As a follow-up to the last question, just again on HBV functional cure rates, I wanted to get your updated thoughts on what you would consider in your practice that would be impactful over standard of care in terms of functional cure rates that would drive uptake among the majority of your patients. Excellent. So the first question is the easiest. The AASLD guidelines for hepatitis B are currently under revision. So they will 100% be different when they come out. Now, will they include reflex testing? I think that that's more challenging. I'm just remembering what we had to do in order to get hepatitis C reflex testing. In the U.S., reflex tests go from a screening to a diagnostic. And sometimes that's hurdles. And it depends on if you run one sample in-house and you have to send the second sample out of house.
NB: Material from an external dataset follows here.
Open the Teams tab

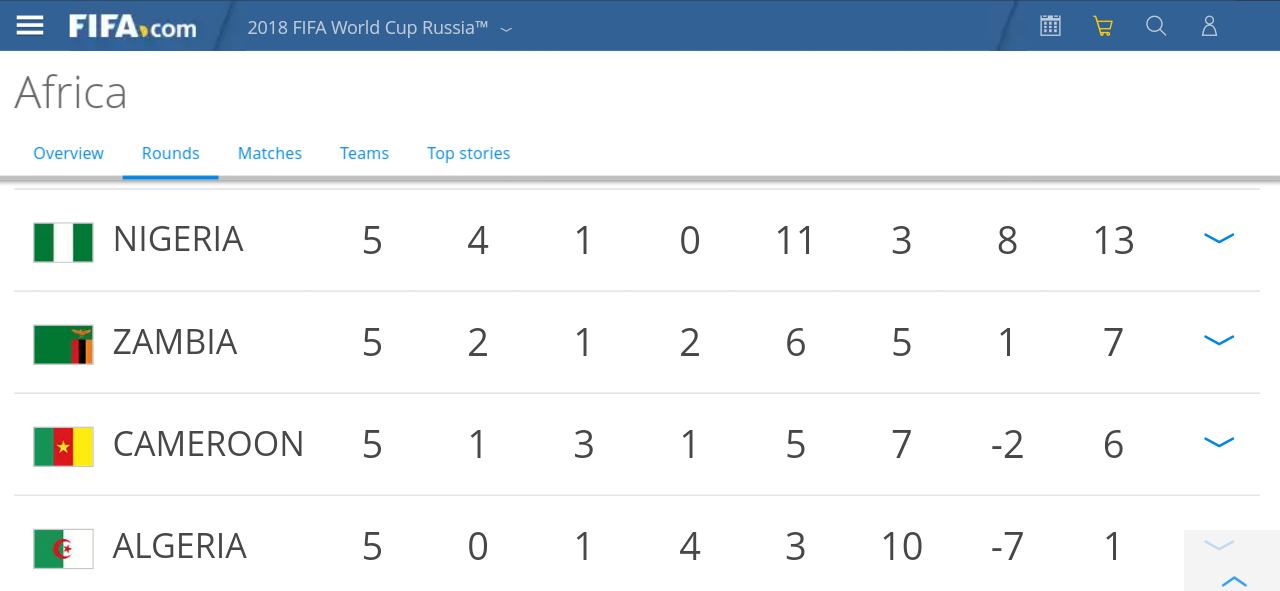pyautogui.click(x=364, y=153)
But these are just logistics things. If the guidelines say that reflex testing is preferred, then that gives an open door to the diagnostic companies to make that a possibility. And so I would say we just have to wait for the guidelines, but they will be different. The second question is probably a little bit harder. You're asking me, is there a line in the sand where I would think that offering a finite therapy that has functional cure to a patient is something I would do compared to not do? If I can offer you a cure at 29%, is that significantly different than 33%? And I mean, I think that's where you'd bring the personalization to the patient. Some patients may not want any may want to know that there's no chance for failure and want to stay on something like a Nuc.
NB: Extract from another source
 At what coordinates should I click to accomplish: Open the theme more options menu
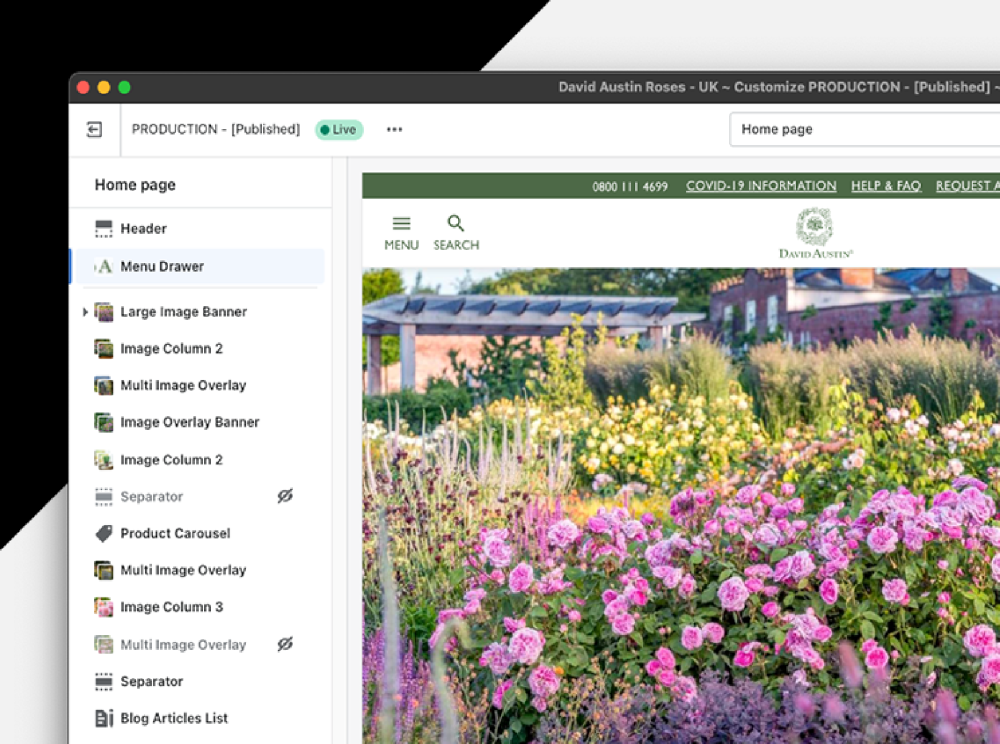(x=393, y=129)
But I think if you can offer surface antigen loss and a finite therapy to a patient, most patients are willing to try that, knowing that your salvage is still going to capture, right? If I fail a finite therapy and I only had a 20% chance of getting that goal, but I can then just start a Nuc and wait for the next treatment option that might come down the pipeline, I'm fine as a patient, especially if I'm a young patient. So I think that this is where engaging patients in these discussions is going to be very helpful because these decisions aren't always predictable. But I think you're not burning a bridge by having a low outcome as long as the patient understands the expectations. This concludes the Q&A session of the call. Thank you for participating. And I'll turn the call back over to Rich.

Thank you all for your interest in Vir and for participating in today's call. We appreciate your continued support and look forward to providing further updates on our progress in the near future. Operator, this concludes the call. Thank you. This concludes today's conference call. You may now disconnect.